The national emergency commission has identified eight slopes that are in danger of becoming landslides in the Central Valley.
Two are in Santa Ana, one is in Escazú and one is in Mora near Ciudad Colón. Others are in Alajuelita, Desamparados, Acosta and Aserrí.
None comes as a surprise because they have been trouble spots in the past. The commission said that about 100 families are in danger because of these potential landslides.
The largest is in Acosta at the Ortiga-Porterillos slope where 122 hectares (about 300 acres) are unstable, according to the commission.
The commission held a meeting Tuesday with municipal officials and others to set up a monitoring system for the mountains that may cause slides.

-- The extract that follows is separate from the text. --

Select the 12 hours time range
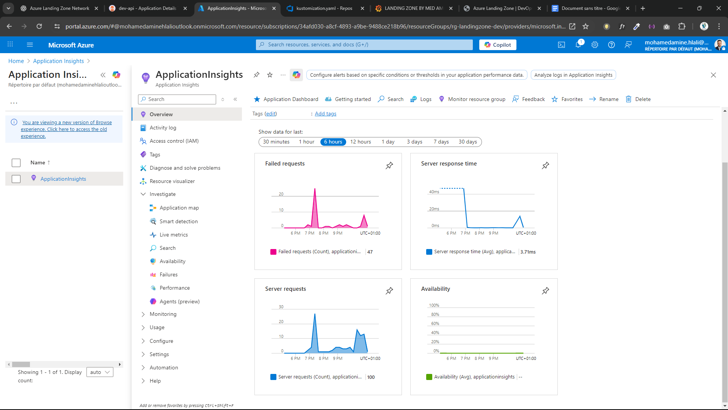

In addition to identifying families at risk, the commission will provide air surveillance of the locations and place instruments on the slopes to detect movement. An alert system also will be put in place.
Last November, heavy rains spawned by then-Tropical Storm Tomas caused part of Pico Blanco above Escazú to slide. The death toll was 23 at Calle Lajas in San Antonio de Escazú where houses were buried. The central government has since ordered the evacuation of the remaining homes below the slope.
The municipalities Tuesday agreed to take some preventative measures such as cleaning waterways, removing sediment, cutting trees that might interfere with the water flow and making contact with families in high-risk areas.
Those involved in the session will be visiting the Tablazo slide site in Desamparados today. Thursday they will be at the Burío site in Aserrí. In addition to Tablazo, Burío and Pico Blanco, officials also have their eye on Tapezco, Pacacua and La Cascabela as potential slides.
Much of the land area is unstable and is easily moved by heavy penetration of rain water.
Both Tapezco and Chitaría peaks are in Santa Ana in the district of Salitral, which also suffered heavy damage last year. Pacacua is in the Cantón de Mora and is less than a hectare in area. Also small is the La Cascabela site in Alajuelita in San Felipe.
Caribbean hurricanes and tropical storms dump feet of water on Costa Rica and provoke land movement. Typically roads are blocked, and vulnerable towns are flooded.
There have been slides in the past that have caused multiple fatalities. The Atlantic hurricane season started June 1.
The eastern Pacific has its first tropical storm of the season, Tropical Storm Adrian. It is west of southern México.